While there’s no one-size-fits-all treatment for eating disorders, researchers at Kyoto University’s Graduate School of Medicine find that mindfulness meditation may be effective in treating anorexia nervosa.
Their findings, published in the journal BJPsych OPEN revealed that the practice alone reduced obsessive weight concerns and anxiety common among anorexic patients. They attributed this to the decrease in activity in certain brain structures involved in anxiety such as the putamen, caudate, and orbital gyrus. The meditative practice was also shown to help shield mental health.
Mindfulness is believed to build an attitude of acceptance coupled with detachment from the ‘self’. With meditation, one can attain a state of mindfulness.
Prior studies suggest mindfulness-based intervention helps with emotion regulation for anxiety and can assist with many mental illnesses, including anorexia nervosa recovery. However, studies on whether mindfulness can help in clinically tackling anorexia nervosa are rather limited.
For this reason, the Japanese researchers set out to determine the neural link between the effect of mindfulness practice on alleviating crippling anxiety about gaining weight and self-image in patients with anorexia nervosa.
The team enrolled 21 patients with anorexia nervosa in a four-week mindfulness-based intervention program. All participants were given questionnaires to fill out to assess their psychological traits. They also underwent a functional MRI task before and after the mindfulness training which enabled the researchers to examine the effects of mindfulness on anxiety.

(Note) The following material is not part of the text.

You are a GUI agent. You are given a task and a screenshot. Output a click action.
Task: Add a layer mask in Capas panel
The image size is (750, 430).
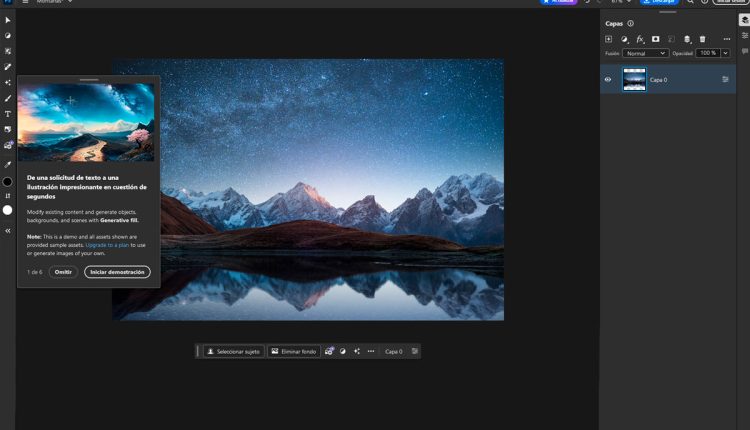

The team designed the task such that it induced weight-related anxiety and got the patients to try to regulate their anxiety.

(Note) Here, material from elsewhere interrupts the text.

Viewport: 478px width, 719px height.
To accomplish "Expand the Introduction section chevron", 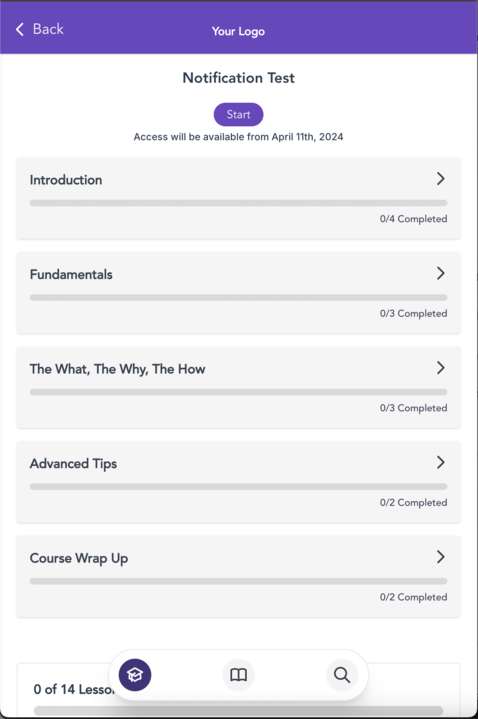I will point(440,178).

In the end, they found that mindfulness-based intervention decreased “mind wandering” in anorexic patients whose internal thoughts easily drifted away from reality.

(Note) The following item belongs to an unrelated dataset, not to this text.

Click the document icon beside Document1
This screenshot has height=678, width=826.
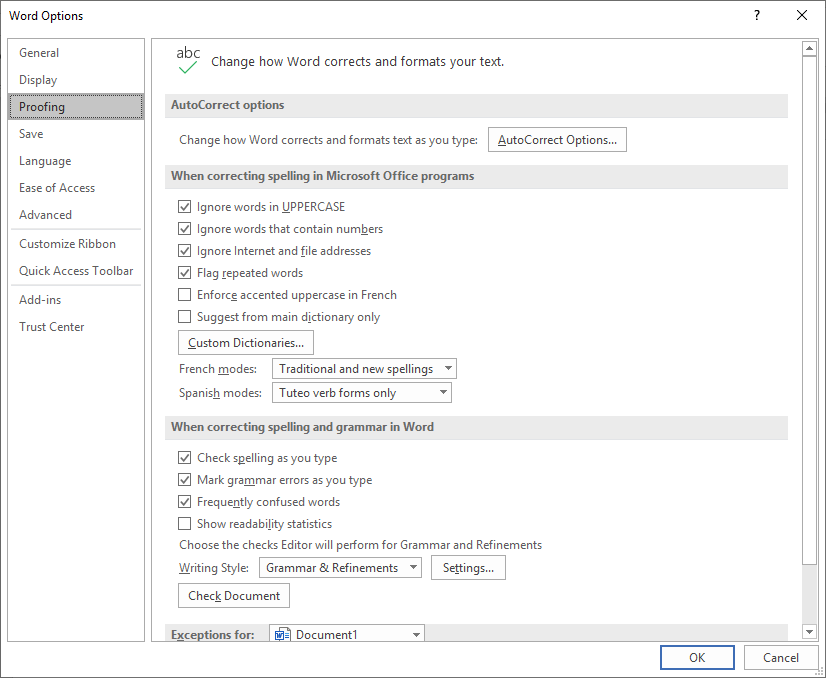coord(283,633)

Practicing mindfulness meditation could reduce emotional arousal and promote the detachment of the ‘self’ in patients suffering from anorexia. The team also highlights the practice’s ability to reduce anxiety in anorexic patients, not just at a subjective evaluation level but also at a neural level.
“We anticipate practical implications of our results in clinical psychiatry and psychology and broader research into mitigating suffering through mindfulness, using the strategy of self-acceptance,” says co-author Toshiya Murai.
Although the study authors suggest the need for further research, they believe this study sheds light on the neural mechanisms behind mindfulness practice’s potential ability to treat anorexia nervosa.